Cancellation / Disposal
How would we stop an Effect
from running? Right now there’s no good
way. Even if we try to have it garbage-collected11, it will
keep effect-ing. Since dependencies keep a reference to their
dependents, an Effect
will stay it alive even if we try to destroy
it. The same is true for Atom
and Calc
as well.
We need a way to sever the edge between nodes in the graph. Let’s add
the following method to the Reactor
class definition:
class Reactor {
// ...
dispose() {
for (const i of this.#inputs) { i.#outputs.delete(this) }
for (const o of this.#outputs) { o.#inputs.delete(this) }
this.#inputs.clear()
this.#outputs.clear()
}
}
and expose it on each of our API primitives:
export function Atom(value) {
// ...
atom.dispose = r.dispose.bind(r)
return atom
}
export function Calc(fn) {
// ...
calc.dispose = r.dispose.bind(r)
return calc
}
// Effect returns a Calc, so we
// don't need to change anything.
Now users of the library can – for example – cancel a logger, etc…

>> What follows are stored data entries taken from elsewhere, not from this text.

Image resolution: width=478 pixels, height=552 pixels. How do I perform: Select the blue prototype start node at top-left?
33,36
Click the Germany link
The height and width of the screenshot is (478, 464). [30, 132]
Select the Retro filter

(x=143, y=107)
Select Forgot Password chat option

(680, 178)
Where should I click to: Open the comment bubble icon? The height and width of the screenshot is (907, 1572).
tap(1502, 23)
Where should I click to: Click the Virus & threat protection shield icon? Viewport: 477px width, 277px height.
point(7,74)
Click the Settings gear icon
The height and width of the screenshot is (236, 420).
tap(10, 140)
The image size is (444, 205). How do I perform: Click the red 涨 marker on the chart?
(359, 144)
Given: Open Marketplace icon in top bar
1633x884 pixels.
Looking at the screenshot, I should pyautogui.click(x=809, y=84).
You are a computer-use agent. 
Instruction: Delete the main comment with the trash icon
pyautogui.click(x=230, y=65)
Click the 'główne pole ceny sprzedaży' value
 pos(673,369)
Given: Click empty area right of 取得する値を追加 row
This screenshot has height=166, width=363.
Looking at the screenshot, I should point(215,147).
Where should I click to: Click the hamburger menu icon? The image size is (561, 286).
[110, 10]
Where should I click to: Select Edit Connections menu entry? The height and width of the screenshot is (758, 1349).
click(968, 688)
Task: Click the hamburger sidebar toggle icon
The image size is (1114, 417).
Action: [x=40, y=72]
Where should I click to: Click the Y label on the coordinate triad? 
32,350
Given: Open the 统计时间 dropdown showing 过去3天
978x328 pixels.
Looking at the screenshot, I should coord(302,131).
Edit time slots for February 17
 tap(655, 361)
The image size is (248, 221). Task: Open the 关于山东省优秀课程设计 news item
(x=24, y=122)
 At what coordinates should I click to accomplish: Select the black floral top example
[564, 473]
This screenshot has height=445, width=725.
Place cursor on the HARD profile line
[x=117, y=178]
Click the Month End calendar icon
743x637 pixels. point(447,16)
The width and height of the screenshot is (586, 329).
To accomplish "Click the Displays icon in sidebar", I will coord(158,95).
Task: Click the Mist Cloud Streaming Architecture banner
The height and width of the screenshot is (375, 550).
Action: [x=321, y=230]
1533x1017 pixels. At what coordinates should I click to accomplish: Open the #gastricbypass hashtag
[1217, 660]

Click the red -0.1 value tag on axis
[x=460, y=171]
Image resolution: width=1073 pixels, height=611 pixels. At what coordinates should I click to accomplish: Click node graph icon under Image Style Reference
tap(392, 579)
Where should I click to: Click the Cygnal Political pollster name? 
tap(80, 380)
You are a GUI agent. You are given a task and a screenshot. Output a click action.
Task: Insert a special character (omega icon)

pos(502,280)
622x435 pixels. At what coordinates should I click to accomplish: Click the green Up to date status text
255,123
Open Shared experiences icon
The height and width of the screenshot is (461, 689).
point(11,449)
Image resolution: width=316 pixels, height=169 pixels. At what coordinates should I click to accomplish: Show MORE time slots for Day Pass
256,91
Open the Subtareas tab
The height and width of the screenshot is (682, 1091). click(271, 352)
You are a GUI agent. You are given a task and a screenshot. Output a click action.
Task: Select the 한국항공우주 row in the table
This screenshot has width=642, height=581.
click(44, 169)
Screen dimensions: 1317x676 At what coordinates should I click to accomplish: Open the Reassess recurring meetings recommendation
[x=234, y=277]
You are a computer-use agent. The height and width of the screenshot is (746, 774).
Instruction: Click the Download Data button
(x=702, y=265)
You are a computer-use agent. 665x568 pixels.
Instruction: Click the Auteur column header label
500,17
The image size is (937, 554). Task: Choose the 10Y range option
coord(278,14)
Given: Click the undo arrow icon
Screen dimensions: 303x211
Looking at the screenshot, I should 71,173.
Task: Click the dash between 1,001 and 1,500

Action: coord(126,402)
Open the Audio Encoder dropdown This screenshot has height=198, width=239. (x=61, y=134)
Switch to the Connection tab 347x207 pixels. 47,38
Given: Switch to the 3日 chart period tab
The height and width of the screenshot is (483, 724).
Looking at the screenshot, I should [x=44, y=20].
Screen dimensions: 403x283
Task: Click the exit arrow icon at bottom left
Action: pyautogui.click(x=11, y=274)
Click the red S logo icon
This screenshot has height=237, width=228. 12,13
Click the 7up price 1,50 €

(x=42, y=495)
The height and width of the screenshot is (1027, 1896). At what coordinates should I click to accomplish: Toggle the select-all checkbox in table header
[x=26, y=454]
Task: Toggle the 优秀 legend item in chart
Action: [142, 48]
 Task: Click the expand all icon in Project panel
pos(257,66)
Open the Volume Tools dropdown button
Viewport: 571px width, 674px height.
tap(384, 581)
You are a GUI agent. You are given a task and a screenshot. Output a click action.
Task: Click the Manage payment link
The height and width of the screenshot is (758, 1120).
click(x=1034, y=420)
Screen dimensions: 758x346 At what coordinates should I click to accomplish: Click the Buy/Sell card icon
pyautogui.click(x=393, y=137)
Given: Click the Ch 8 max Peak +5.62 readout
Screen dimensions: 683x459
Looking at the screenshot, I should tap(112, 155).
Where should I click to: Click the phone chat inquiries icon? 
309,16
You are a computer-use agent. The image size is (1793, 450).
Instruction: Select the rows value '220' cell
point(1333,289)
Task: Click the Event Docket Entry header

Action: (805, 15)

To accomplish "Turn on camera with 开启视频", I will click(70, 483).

let logger = Effect(() => console.log(myAtom()))
setTimeout(() => { logger.dispose() }, 10_000)
Cycles
A Calc
could end up depdending on itself, forming
a cycle in the
dependency graph. For example:
let cycle = [Atom('')]
// On first execution, cycle[1] will be undefined.
cycle[1] = Calc(() => cycle[0]() + cycle[1]?.())
// But this will cause cycle[1] to run again
// and this time it will refer to itself.
cycle[0].set('!')
Detecting Cycles
In the above example, the Calc
directly depends on itself. This case
is easy to detect: the Calc
will be active when it tries to observe
itself.
However a Calc
directly depending on itself is a bit contrived, and
unlikely in real-world cases. It’s much more likely that a cycle would
arise when a Calc
indirectly depends on itself, eg:
In this case, at the point when the cycle is established, one of the
Calc
s will try to observe a Calc
which is stale.
Handling Cycles
How exactly we should handle a cycle is an open question, but there are a few things to consider:
- We want to stay “glitch-free”, so a cycle shouldn’t result in stale data.
- If some
Atom
changes that breaks the cycle (such as the spreadsheet cell formula changing), we want theCalc
s that were previously caught in the cycle to recalculate, so we need to be sure that the dependency graph stays intact when a cycle is established.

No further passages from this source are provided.